The Interquartile Range (IQR)

This is the range of the central 50% of the data.

The lower quartile, often denoted \(Q_1\), has 25% of the data below it, and 75% of the data above it.

The upper quartile, \(Q_3\), has 75% of the data below it, and 25% of the data above it.

The IQR is then calculuated as \(IQR=Q_3-Q_1\).

The IQR is totally unaffected by outliers but only measures how dispersed the central 50% of the data is. The range and the IQR therefore complement each other.

The sample standard deviation (\(s\))

Often written as \(SD(x)\), this is the square root of the sample variance, i.e. \(\sqrt{s^2}\), where

\[\begin{split}\begin{aligned} s^2&=\frac{1}{n-1}\sum\limits_{i=1}^n(x_i-\bar x)^2\\&=\frac{1}{n-1}\left\{\sum\limits_{i=1}^n x_i^2-\frac{1}{n}\left(\sum\limits_{i=n}^n x_i\right)^2\right\}.\end{aligned}\end{split}\]

\(s^2\) is a type of average of the squared deviations of the data from its mean value. Why divide by \((n-1)\) rather than \(n\)? This gives the unbiased estimator of the variance of the whole population. Dividing by \(n\) tends to give too low a value.

Calculating \(s^2\) is best done using a computer package like R or by using the STAT mode on your calculator. Computing via the first equality above is slow and error-prone. The second equality is mainly of theoretical interest but is sometimes useful if no computer is available and the data is given only as a grouped frequency table.

Note

All three measures, (range, IQR and standard deviation) are in the same units as the original data. The sample variance, \(s^2\), is in (units)\(^2\).

The Box and Whisker Plot

This is a useful graphical technique for summarising and comparing medium to large sets of data.

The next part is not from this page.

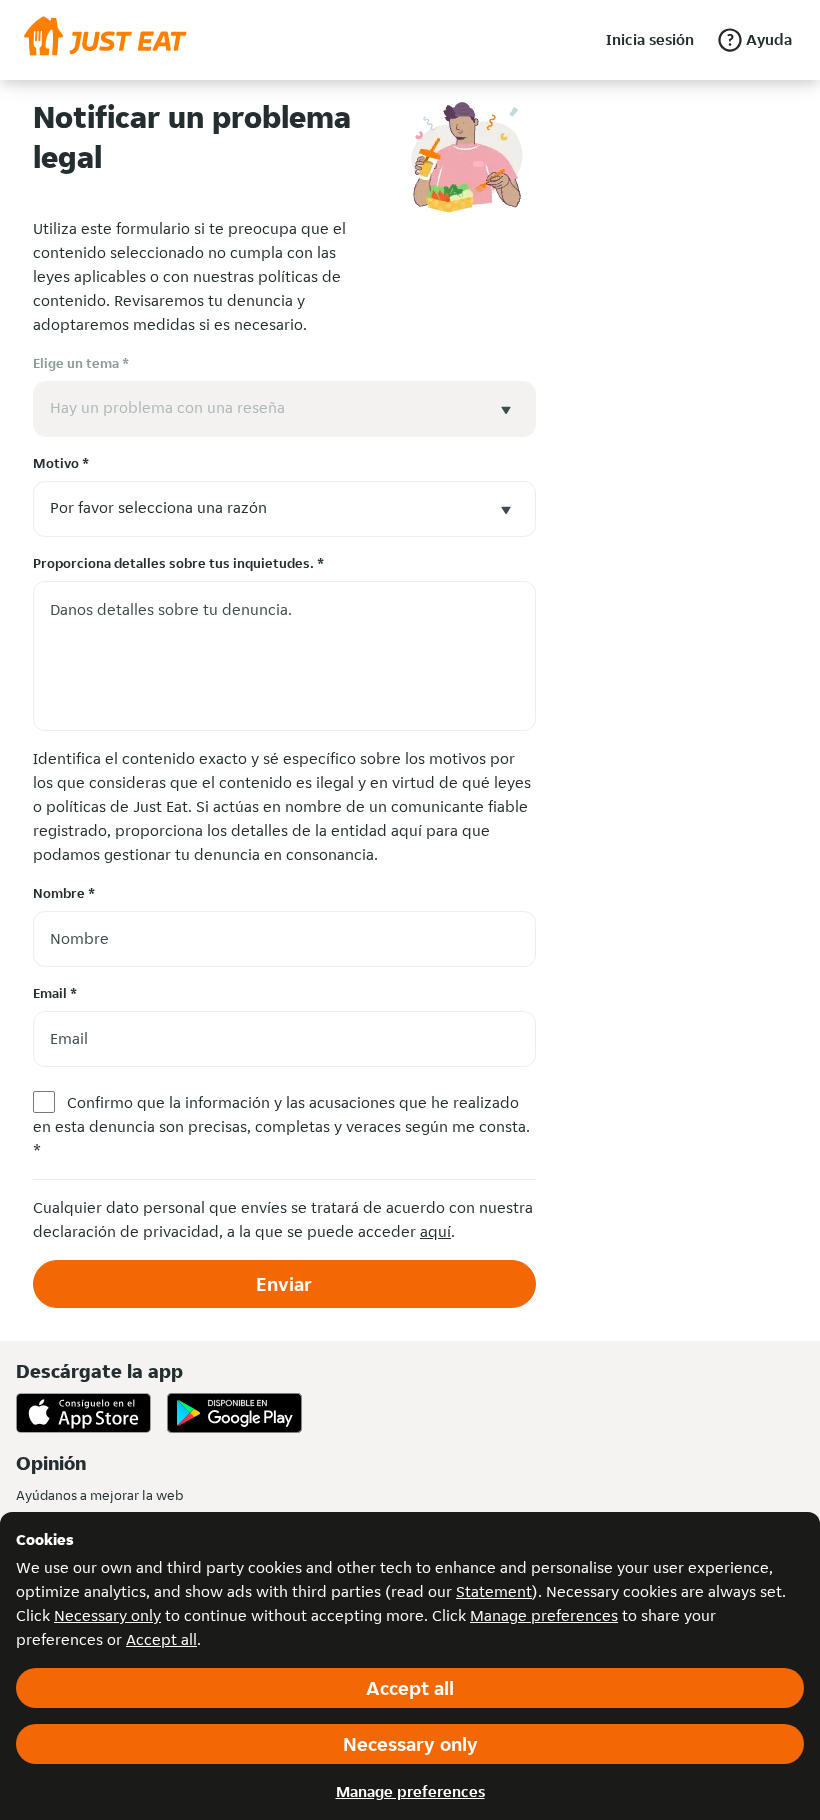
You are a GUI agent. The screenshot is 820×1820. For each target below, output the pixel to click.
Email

It is based on the so-called five-number summary, which consists of:

  • The median, represented by the line inside the box.

  • The upper and lower quartiles, represented by the upper and lower sides of the box.

  • The maximum and minimum, represented by the extreme ends of the ‘whiskers’ provided these are no more than \(1.5 \times IQR\).

  • Outliers, any data points beyond \(1.5 \times IQR\), are represented by an asterix or dot.

For multiple boxplots, the width of each box is sometimes plotted to be propotional to the square root of the sample size in order to indicate the size of each group.

Warning

It’s important to note that boxplots show the median, not the mean. A common pitfall when interpreting boxplot is to start waxing lyrical about how it shows something about the mean. It does not (although some boxplots do add the mean as an extra marker); the line across the box is the median.